If you tried to apply for federal student aid this 2024–2025 school year, you would have been met with a glitch-filled online form created using 40-year-old code, released three months behind schedule, and that might have arrived too late for a college to offer you the aid you applied for. This failure of the Education Department and its private-sector contractor, General Dynamics IT, affected millions of students and their families—disproportionately the poor and working-class applicants whom FAFSA was meant to help.
Unfortunately, the FAFSA debacle is only one example of the broader problems in government contracting—inefficiency, waste, and a lack of transparency—that I’ve witnessed firsthand. I served as Commissioner of the National Center for Education Statistics (NCES) from 2005 to 2008, and as Director of the Institute of Education Sciences (IES) from 2018 to 2022. During my tenure, I helped oversee contracting for the National Assessment of Educational Progress (NAEP). In a new report from the American Enterprise Institute, I explain how NAEP’s contracting process has been opaque and anti-competitive, resulting in a product that is inefficiently designed and costly for the American taxpayer.

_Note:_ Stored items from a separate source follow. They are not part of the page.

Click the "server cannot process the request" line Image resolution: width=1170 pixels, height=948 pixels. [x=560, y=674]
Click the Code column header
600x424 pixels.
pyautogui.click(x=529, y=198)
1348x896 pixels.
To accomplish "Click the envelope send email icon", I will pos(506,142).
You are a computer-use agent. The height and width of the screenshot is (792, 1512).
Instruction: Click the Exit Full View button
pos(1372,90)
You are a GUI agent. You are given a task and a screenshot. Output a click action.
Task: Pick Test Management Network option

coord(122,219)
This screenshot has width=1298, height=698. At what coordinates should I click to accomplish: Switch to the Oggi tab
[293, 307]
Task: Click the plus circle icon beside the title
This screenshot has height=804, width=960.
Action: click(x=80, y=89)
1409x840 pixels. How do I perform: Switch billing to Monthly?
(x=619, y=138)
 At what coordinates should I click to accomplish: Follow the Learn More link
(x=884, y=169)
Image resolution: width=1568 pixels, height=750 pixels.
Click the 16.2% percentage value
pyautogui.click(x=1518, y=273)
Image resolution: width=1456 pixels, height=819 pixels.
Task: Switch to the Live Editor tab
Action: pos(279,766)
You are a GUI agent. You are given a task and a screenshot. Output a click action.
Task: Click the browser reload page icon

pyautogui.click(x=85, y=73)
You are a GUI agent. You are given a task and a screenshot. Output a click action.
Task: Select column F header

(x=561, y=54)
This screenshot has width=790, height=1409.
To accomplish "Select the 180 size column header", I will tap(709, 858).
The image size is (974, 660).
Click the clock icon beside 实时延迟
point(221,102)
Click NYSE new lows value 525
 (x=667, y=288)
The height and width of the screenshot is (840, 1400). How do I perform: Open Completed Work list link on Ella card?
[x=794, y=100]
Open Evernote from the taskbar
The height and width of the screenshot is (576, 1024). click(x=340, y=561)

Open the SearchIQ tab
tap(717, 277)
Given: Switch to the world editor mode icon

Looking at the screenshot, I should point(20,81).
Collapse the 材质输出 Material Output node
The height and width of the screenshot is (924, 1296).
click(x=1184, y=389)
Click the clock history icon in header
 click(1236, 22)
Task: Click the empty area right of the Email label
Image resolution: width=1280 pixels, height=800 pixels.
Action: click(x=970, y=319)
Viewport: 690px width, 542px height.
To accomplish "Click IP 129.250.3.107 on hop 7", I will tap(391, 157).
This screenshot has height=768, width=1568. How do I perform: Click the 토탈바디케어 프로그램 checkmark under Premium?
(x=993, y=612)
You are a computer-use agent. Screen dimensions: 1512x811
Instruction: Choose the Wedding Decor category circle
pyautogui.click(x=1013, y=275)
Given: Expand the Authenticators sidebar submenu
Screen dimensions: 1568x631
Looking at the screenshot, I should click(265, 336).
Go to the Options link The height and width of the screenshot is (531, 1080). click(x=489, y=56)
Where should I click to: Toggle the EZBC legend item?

Known as the “Nation’s Report Card,” NAEP is a Congressionally-mandated program that assesses the knowledge and skills of American students over time. It is the largest such assessment and provides essential data on students’ performance in the aggregate as well as by groups like race, gender, and socioeconomic background. Despite its importance, NAEP has become an expensive operation with outdated technology and little-to-no competition among contractors—replicating the same conditions responsible for the FAFSA incident.
Along with my colleagues at the Institute of Education Sciences, I commissioned a report from the National Academies of Sciences, Engineering, and Medicine (NASEM) to find ways to reduce NAEP’s cost inefficiencies without compromising its utility or technical quality. Unfortunately, the NASEM report revealed that NAEP was significantly behind industry standards, particularly in adopting new technologies like artificial intelligence for scoring and item development. For instance, while other assessments have used AI-assisted scoring to improve accuracy and reduce costs, NAEP continues to rely on traditional, labor-intensive methods.
A second report, the Internal Controls (IC) assessment by Guidehouse, also examined NAEP’s contracting practices. Unlike NASEM, whose staff had expertise in assessment development and research, the Guidehouse analysts were experts in audits and government contracting assigned to look into NAEP’s financials. Although conducted by separate staff, the Guidehouse IC report came to much the same conclusion—NAEP’s contracting process was highly inefficient and hindered competition, resulting in an inferior product.The report criticized NAEP’s near-exclusive use of cost-plus contracting, which is highly unusual for long-standing, low-risk contracts like NAEP. It also pointed out how the NAEP Alliance structure, which required bidders to form teams covering all activities, inherently limited competition and favored incumbent contractors. As a result, there were only two bids in the 2019 recompete. One was disqualified, leaving taxpayers with only one option—ETS, the incumbent NAEP contractor of 40 years.
Both the NASEM report and the Guidehouse IC report also noted that they ran into significant barriers to data access when trying to learn more about NAEP contracting procedures. Different dollar amounts were given for the same service, there was minimal process documentation to indicate how contract bids were evaluated, and government staff outright refused to provide data. This was particularly galling for Guidehouse, whose contract with the Education Department explicitly provided for data that Education Department staff then refused to yield to the Guidehouse inspectors.
As a result, both reports called for an independent audit by a government agency that could compel disclosure of documents and data. No such audit occurred—instead, NCES commissioned a third report, the results of which were kept secret from the public. Efforts to disclose the contents of that third report—which even included inquiries from Congress—were stonewalled by the Education Department and remain fruitless.
The recompete for this year’s NAEP contract has seen some changes, likely in response to the growing concern generated by these reports. NCES shifted the contract structure from one alliance to a “Coalition of Teams” with three separate bids, potentially allowing for more competition. The new structure also calls for fixed-price contracting, which should shift more risk back to contractors. However, many core elements of the current NAEP alliance remain. Like the FAFSA rollout, NAEP has been another case of contracting failure and inefficiency, with the taxpayer on the hook. If things are to be different this time around, the new NAEP contract must encourage competition, allow transparency in its selection criteria, and deliver America’s students—and its taxpayers—a product worth NAEP’s billion-dollar price tag.